(Beginning of Data shown)
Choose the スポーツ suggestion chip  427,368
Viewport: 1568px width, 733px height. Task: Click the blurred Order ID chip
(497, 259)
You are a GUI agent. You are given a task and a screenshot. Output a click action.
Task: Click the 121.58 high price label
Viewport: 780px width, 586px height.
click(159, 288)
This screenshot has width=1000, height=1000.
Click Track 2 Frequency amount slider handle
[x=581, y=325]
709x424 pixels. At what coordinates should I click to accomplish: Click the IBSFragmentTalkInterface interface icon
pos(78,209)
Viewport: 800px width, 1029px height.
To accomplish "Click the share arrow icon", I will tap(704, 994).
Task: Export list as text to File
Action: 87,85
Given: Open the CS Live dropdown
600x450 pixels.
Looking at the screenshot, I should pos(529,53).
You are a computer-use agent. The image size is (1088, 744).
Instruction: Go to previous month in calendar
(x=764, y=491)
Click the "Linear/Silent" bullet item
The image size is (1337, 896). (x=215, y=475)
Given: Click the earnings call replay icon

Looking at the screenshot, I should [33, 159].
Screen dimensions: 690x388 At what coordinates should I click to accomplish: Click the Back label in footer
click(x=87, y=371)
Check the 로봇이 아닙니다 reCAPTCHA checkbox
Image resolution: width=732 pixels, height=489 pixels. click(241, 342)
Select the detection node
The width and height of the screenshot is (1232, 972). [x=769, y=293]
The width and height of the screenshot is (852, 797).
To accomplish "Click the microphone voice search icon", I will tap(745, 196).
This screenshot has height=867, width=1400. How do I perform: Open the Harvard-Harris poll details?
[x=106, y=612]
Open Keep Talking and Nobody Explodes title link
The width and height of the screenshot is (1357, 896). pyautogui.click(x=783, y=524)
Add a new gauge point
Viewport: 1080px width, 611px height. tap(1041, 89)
(End of Data shown)
» What this task involves:
Your answer must be the records themselves, output again exactly.

» Answer section:
Choose the スポーツ suggestion chip  427,368
Viewport: 1568px width, 733px height. Task: Click the blurred Order ID chip
(497, 259)
You are a GUI agent. You are given a task and a screenshot. Output a click action.
Task: Click the 121.58 high price label
Viewport: 780px width, 586px height.
click(159, 288)
This screenshot has width=1000, height=1000.
Click Track 2 Frequency amount slider handle
[x=581, y=325]
709x424 pixels. At what coordinates should I click to accomplish: Click the IBSFragmentTalkInterface interface icon
pos(78,209)
Viewport: 800px width, 1029px height.
To accomplish "Click the share arrow icon", I will tap(704, 994).
Task: Export list as text to File
Action: 87,85
Given: Open the CS Live dropdown
600x450 pixels.
Looking at the screenshot, I should pos(529,53).
You are a computer-use agent. The image size is (1088, 744).
Instruction: Go to previous month in calendar
(x=764, y=491)
Click the "Linear/Silent" bullet item
The image size is (1337, 896). (x=215, y=475)
Given: Click the earnings call replay icon

Looking at the screenshot, I should [33, 159].
Screen dimensions: 690x388 At what coordinates should I click to accomplish: Click the Back label in footer
click(x=87, y=371)
Check the 로봇이 아닙니다 reCAPTCHA checkbox
Image resolution: width=732 pixels, height=489 pixels. click(241, 342)
Select the detection node
The width and height of the screenshot is (1232, 972). [x=769, y=293]
The width and height of the screenshot is (852, 797).
To accomplish "Click the microphone voice search icon", I will tap(745, 196).
This screenshot has height=867, width=1400. How do I perform: Open the Harvard-Harris poll details?
[x=106, y=612]
Open Keep Talking and Nobody Explodes title link
The width and height of the screenshot is (1357, 896). pyautogui.click(x=783, y=524)
Add a new gauge point
Viewport: 1080px width, 611px height. tap(1041, 89)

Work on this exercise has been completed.